| WHAT NEEDS TO BE DONE |
Convert the material between the lines holding "1024x673 pixels. At" and "tap(686, 283)", inclusive, into a two-column CSV with the headers input and output. Each row pairs one text with its answer, with each field in double quotes and any line breaks within a field replaced by spaces.
--- Start MATERIAL PROVIDED ---
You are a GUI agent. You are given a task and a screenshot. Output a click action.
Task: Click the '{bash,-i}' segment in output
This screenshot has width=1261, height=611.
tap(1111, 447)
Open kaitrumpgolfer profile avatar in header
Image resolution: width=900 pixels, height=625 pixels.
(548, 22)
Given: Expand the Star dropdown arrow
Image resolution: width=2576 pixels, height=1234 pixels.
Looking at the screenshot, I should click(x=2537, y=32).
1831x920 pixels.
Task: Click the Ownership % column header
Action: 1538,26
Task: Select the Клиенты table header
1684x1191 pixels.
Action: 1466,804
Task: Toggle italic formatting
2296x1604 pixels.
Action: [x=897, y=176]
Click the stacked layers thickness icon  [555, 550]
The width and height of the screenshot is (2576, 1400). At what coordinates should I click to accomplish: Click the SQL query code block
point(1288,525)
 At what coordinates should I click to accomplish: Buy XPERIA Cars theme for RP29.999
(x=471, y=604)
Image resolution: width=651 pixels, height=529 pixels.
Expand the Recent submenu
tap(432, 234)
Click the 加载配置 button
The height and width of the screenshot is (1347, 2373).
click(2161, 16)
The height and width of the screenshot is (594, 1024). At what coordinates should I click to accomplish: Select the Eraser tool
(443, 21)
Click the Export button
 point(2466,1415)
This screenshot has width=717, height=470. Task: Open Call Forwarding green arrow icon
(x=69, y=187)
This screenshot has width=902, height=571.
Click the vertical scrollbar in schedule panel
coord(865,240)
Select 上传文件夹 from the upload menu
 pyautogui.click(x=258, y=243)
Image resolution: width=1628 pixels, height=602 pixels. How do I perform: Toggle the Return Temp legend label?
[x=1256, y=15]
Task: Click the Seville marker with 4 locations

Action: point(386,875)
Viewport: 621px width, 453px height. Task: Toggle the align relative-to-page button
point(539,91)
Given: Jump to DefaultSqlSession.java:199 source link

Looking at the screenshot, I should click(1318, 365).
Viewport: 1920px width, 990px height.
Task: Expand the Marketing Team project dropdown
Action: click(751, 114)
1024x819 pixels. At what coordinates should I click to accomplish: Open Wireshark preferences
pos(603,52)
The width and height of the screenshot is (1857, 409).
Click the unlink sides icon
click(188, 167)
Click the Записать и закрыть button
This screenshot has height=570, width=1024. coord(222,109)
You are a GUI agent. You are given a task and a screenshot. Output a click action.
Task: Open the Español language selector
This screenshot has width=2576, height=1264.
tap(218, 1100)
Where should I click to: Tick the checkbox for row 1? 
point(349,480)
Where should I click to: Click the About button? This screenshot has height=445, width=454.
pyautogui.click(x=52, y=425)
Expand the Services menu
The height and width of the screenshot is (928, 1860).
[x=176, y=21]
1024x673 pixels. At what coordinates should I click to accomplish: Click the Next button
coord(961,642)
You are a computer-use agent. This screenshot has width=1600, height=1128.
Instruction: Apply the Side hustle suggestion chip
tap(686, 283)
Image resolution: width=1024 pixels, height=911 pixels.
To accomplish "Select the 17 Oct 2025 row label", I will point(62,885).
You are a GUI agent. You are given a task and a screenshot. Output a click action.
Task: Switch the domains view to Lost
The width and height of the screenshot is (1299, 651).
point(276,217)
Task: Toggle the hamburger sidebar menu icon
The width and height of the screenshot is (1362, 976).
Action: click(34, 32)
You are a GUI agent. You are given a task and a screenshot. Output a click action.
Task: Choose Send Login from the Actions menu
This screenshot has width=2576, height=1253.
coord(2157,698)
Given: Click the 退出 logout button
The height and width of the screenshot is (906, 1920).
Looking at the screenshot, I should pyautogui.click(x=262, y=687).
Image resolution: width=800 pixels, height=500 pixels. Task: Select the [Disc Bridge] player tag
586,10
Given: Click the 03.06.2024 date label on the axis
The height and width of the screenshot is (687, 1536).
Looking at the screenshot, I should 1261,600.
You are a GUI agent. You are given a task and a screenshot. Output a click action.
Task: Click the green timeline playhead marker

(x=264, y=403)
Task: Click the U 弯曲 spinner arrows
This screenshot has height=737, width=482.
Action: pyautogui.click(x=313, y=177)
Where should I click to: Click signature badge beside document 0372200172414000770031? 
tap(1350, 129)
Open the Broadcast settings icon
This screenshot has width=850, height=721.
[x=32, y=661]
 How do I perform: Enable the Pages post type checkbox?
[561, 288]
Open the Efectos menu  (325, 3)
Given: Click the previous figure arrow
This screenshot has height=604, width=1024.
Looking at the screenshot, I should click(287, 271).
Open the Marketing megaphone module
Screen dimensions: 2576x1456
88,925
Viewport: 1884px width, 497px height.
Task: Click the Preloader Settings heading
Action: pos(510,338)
--- End MATERIAL PROVIDED ---
| PROBLEM SOLUTION |
input,output
"1024x673 pixels. At what coordinates should I click to accomplish: Click the Next button","coord(961,642)"
"You are a computer-use agent. This screenshot has width=1600, height=1128. Instruction: Apply the Side hustle suggestion chip","tap(686, 283)"